The Court accepted that there is a close connection between s. 6 and s. 8 of the NOC Regulations, as to hold otherwise would “create a duplicate regulatory alternative to infringement and impeachment actions under the Patent Act, one completely disconnected from the rest of the scheme of the Regulations.” (para 20). Furthermore the allegations addressed in the s. 8 proceeding must relate to the proceeding brought pursuant to s. 6. Thus, entirely new allegations of infringement or invalidity are not relevant in a s. 8 proceeding. Now that the product is on the market and can be tested, evidence can be introduced to show actual infringement. However, as the NOA did not raise issues of invalidity, such issues cannot now be alleged in the context of the s. 8 proceeding.

The Court held that it is settled law that the principles of ex turpi causa do not prevent a s. 8 proceeding from being brought. However, they do apply to the relevant circumstances a court should consider pursuant to s. 8(5). In this case, the Court held that Pfizer had not provided evidence to show, on a balance of probabilities, that Apotex infringed the patent at issue; they had only shown the possibility that the tablets may have contained a small amount of infringing material. Thus, the Court did not rule out the possibility that Pfizer’s evidence could be relevant to the amount of compensation appropriate pursuant to s. 8(5).

In this case, the Court held that Apotex must meet two requirements: 1) it must show that Pfizer’s application pursuant to s. 6(1) was dismissed; and 2) it must show it suffered a loss during the period it was kept off the market. Apotex was held to have met those requirements. Thus, Apotex’ claim was allowed, with quantum to be determined.

Costs Awarded on Substantial Indemnity Basis for Summary Judgment Motion

Apotex v. Abbott et al., 2013 ONSC 2958

Drug: Lansoprazole

Abbott and Takeda had previously been successful in a motion for partial summary judgment dismissing Apotex’ claims for disgorgment of profits based on allegations of unjust enrichment (Decision here; summarized here). The parties were unable to agree on the costs of the motion. This decision considers the circumstance and sets the costs award on a substantial indemnity basis.

The Court held that this was a complex summary judgment motion. In this case, Abbott and Takeda were held to have separate interests in this proceeding, and did not produce duplicative work. Thus, each should be entitled to their costs.

The Court held that Apotex had made claims of wrongful allegations by alleging that Abbott and Takeda engaged in abusive conduct by merely invoking the regime that Parliament created.

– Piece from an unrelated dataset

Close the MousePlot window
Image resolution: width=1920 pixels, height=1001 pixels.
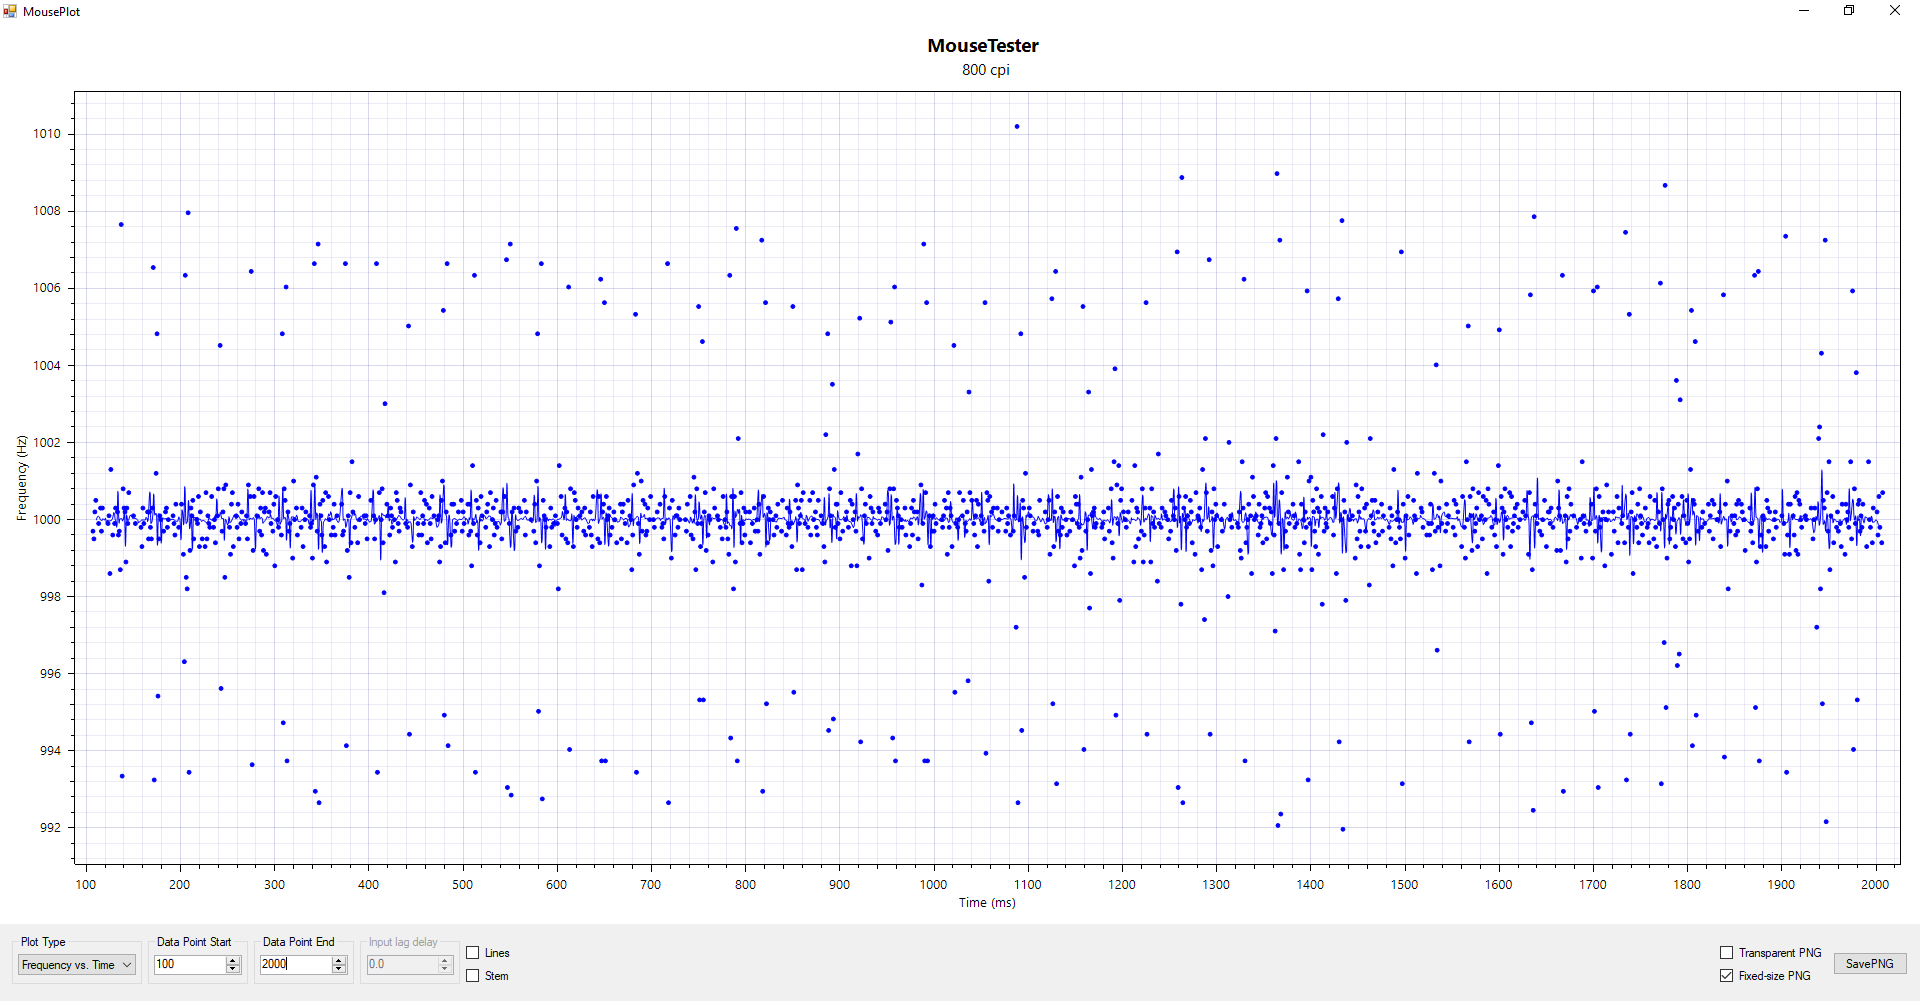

The Court could not condone a strategy where these types of allegations could be pled, and a party would be shielded from costs consequences by not vigorously pursuing them. While the allegations at issue were held not to be akin to fraud or actual deceit, they were held to cross the line into counter-productive conduct that warrants a costs sanction.

The Court also held that although a finding of forum shopping was not explicitly made, the similarities between this proceeding and those in Federal Court are “plain and striking”. “Out of the same facts, Apotex tried its argument in two different forums and, unsurprisingly, received the same answer twice.” (para 27).

Thus, the Court awarded substantial indemnity costs, although, it did reduce the amount claimed by Abbott and Takeda to $65,000 and $39,000 respectively.